Yes. We can become more vigilant about reporting and intervening in animal cruelty. Intentional animal cruelty, or abuse, is often a warning. It indicates either that an individual has already experienced
violence or that the individual may be predisposed to committing other crimes such as vandalism, arson, domestic violence, and even murder. The Humane Society of the United States (HSUS) has launched the First Strike™ Campaign to increase public awareness of the animal cruelty/human violence connection and to help you and your community identify some of the origins of violence, predict some of its patterns, and prevent its escalation. The first strike against an animal may be the first strike in a lifetime of violence.
IT’S A FACT
Evidence of the connection between animal cruelty and human violence is everywhere. Headlines scream it: “Teen Runaway Charged in Pet Shop Break-In Attack on Animals,” “Battered Wife Says She Snapped When Husband Attacked Dog.” Studies in psychology, sociology, and criminology clearly show that violent offenders frequently have childhood and adolescent histories of serious and repeated animal cruelty. The FBI has used this correlation for years in profiling serial killers. Recent research also shows that animal cruelty often occurs in tandem with family violence–child abuse, spouse abuse, and elder abuse. A 1983 survey of fifty-seven pet-owning families under treatment by New Jersey’s Division of Youth and Family Services for child abuse revealed that in 88 percent of the families at least one person had abused animals. In many cases an abusive parent had injured or killed a pet; in other cases children were the animal abusers. A 1996 U.S. Department of Health and Human Services study indicated that the number of child-abuse and child-neglect cases rose from an estimated 1.4 million in 1986 to 2.8 million in 1993. Undoubtedly, animals in those households suffer as much as the human victims do.

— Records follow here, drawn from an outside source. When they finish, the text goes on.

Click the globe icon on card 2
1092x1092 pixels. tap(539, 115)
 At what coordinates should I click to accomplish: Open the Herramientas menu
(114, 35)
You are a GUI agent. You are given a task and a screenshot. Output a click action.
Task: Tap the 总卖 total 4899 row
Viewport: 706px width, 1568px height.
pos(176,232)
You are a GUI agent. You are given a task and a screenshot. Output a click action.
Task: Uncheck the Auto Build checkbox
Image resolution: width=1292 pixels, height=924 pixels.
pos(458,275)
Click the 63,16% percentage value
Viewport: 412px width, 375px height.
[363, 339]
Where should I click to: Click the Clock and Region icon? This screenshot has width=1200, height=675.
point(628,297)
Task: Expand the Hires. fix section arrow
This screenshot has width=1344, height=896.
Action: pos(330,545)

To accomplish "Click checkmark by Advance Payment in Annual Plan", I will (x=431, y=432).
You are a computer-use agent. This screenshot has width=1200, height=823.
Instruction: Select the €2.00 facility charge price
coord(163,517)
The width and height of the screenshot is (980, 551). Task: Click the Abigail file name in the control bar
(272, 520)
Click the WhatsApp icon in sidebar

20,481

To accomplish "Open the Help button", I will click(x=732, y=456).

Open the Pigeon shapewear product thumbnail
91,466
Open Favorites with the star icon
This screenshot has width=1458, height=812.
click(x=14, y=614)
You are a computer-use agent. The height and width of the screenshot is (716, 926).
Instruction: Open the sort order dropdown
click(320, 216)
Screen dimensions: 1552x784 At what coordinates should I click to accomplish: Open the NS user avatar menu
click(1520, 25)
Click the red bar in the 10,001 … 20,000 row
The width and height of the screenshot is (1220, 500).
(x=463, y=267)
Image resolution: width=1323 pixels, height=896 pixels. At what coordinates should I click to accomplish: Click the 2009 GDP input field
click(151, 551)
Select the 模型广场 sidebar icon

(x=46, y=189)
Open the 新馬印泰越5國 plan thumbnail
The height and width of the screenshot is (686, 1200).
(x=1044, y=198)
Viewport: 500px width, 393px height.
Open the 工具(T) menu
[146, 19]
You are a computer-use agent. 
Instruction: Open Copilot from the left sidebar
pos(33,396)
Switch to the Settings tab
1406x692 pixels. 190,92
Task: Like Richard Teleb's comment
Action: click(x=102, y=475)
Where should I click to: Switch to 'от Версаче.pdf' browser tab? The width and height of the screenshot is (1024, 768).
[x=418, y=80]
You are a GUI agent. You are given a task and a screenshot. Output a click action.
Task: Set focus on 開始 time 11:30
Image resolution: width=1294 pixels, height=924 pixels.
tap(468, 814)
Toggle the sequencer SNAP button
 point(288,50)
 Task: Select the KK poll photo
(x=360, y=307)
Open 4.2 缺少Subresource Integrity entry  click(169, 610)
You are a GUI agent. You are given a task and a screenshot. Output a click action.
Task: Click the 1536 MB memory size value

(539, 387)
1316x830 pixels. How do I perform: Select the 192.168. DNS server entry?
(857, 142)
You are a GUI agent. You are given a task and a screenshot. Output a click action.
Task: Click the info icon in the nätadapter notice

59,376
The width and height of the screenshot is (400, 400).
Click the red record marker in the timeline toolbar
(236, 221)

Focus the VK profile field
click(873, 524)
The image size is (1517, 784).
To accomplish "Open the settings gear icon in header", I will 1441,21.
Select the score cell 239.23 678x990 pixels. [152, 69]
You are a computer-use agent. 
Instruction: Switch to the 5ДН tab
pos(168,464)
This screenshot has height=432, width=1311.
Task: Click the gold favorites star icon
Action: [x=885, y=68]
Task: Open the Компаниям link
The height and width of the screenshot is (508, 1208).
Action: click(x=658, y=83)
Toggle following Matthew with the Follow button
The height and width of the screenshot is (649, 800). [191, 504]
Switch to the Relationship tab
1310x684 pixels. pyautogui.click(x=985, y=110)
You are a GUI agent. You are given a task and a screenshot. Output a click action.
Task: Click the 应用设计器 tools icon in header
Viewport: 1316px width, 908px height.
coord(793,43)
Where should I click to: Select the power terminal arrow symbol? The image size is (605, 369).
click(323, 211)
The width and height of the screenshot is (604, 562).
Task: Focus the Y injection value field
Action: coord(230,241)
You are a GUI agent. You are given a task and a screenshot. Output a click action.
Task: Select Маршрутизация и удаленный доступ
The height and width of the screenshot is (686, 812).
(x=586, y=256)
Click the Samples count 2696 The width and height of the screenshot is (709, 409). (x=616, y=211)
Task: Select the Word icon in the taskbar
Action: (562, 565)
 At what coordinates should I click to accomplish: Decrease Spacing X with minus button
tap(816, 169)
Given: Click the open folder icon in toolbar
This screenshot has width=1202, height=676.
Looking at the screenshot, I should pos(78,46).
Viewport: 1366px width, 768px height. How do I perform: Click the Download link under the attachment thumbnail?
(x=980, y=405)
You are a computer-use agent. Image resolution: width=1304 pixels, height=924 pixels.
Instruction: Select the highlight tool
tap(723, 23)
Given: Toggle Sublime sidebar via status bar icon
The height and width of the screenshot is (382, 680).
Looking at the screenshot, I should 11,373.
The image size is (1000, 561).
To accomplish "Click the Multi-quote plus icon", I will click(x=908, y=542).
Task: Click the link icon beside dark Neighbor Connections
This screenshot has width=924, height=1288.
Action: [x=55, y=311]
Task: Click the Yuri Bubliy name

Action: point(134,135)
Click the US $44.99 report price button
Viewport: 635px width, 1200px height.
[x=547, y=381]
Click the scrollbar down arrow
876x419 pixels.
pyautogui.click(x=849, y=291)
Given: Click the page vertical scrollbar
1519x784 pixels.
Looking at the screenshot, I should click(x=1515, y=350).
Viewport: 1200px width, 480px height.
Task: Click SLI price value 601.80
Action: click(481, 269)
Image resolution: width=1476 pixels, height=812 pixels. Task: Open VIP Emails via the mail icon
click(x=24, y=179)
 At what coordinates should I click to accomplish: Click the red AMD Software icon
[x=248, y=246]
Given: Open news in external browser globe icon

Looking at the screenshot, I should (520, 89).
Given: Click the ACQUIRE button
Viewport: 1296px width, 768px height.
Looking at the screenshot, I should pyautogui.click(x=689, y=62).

Animal cruelty is a serious issue in itself. It is a crime in
all fifty states and a felony, under certain circumstances, in many. But it doesn’t happen in a vacuum. It is a clear signal that either a family is already suffering from violence or a youth may someday turn aggressive, and violent toward humans. Animal cruelty is one link in the chain of family violence.
THE HSUS’s GOALS
The HSUS, through its research, investigations, and work with law enforcement agencies, has acquired unique and in-depth knowledge of the ways animal cruelty and human violence intersect. The First Strike Campaign is designed to share that knowledge–to increase public awareness of the animal cruelty/ human violence connection and to encourage everyone to take animal cruelty seriously. The campaign has six main goals:
to promote and facilitate cooperative action within communities and among antiviolence agencies so that they can respond promptly to incidents of animal cruelty and human violence and assist victims immediately
to help community-action groups use available resources to develop coordinated responses to violence in their communities
to monitor and review reports of animal cruelty from across the country
to assist legislators and activists in communities throughout the United States as they seek to enact and strengthen anticruelty laws
to promote the standardization of animal-cruelty reporting and tracking
to educate and train law enforcement officers and others regarding the connection between animal cruelty and violence in society
WHAT YOU CAN DO
Take animal cruelty seriously. It’s not only a crime but also a warning of other violence, past, present, or future.
Learn to recognize animal cruelty. Most cruelty investigated by humane officers is unintentional neglect and can be resolved through education. Intentional cruelty, or abuse, is depriving an animal of food, water, shelter, socialization, or veterinary care or maliciously torturing, maiming, mutilating, or killing an animal.
Report animal cruelty to your local humane agency or the police. If the offender is a child, report the incident and consider speaking with the child’s parents or school principal, teacher, or guidance counselor. Don’t let anyone tell you the situation isn’t serious. Animal cruelty is always serious. Use the information in this brochure and supplemental information available through the First Strike Campaign to explain your concern to the child’s parents or officials.
Share First Strike information with others in your community, including veterinarians, law enforcement officers, animal-control officers, humane officers, clergy, teachers and school administrators, and child-welfare workers. Urge them to share information with one another and work cooperatively to identify offenders and protect victims. Tell them to contact the First Strike Campaign for more information about what they can do to stop the violence.
Form a community antiviolence coalition made up of representatives from the different agencies involved in violence prevention and response. The First Strike Campaign has information on how to do this. If an antiviolence coalition already exists in your community, volunteer to help.
Support strong laws against animal cruelty. Demand strong enforcement of those laws.
Support humane education in your schools.
Remember, the first strike is deadly serious–and it’s time we heed its warning.